Print the line that contains "Where should I" and every line that follows it in the data below, ending with the final line; include nothing else.

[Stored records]

%%

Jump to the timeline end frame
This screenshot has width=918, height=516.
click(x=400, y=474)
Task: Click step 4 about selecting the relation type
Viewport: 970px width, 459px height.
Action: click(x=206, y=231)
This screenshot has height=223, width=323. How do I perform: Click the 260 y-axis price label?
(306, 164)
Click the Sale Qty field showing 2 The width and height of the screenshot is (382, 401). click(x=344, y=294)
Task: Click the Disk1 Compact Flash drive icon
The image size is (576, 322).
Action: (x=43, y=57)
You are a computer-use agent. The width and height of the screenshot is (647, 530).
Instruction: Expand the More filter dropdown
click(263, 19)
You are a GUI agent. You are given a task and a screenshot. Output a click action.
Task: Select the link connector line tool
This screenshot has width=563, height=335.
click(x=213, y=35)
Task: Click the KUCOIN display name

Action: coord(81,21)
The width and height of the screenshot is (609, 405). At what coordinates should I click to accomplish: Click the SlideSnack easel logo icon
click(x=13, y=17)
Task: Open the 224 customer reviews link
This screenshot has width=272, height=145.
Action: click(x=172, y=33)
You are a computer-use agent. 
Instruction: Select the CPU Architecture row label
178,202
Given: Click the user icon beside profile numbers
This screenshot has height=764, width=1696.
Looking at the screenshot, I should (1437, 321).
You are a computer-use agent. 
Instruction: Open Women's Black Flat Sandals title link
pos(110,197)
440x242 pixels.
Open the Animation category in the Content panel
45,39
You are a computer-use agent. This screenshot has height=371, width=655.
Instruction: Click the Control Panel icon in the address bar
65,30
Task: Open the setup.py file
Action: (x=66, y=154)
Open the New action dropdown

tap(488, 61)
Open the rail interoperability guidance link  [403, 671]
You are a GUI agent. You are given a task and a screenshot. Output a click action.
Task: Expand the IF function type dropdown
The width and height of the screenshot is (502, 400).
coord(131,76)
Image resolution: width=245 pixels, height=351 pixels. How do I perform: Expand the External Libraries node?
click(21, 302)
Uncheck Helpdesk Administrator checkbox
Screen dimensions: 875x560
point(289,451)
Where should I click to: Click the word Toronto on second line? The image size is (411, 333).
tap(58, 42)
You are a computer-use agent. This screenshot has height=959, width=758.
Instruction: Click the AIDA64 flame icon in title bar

%%

_RESPONSE AREA:_
Where should I click to: Click the word Toronto on second line? The image size is (411, 333).
tap(58, 42)
You are a computer-use agent. This screenshot has height=959, width=758.
Instruction: Click the AIDA64 flame icon in title bar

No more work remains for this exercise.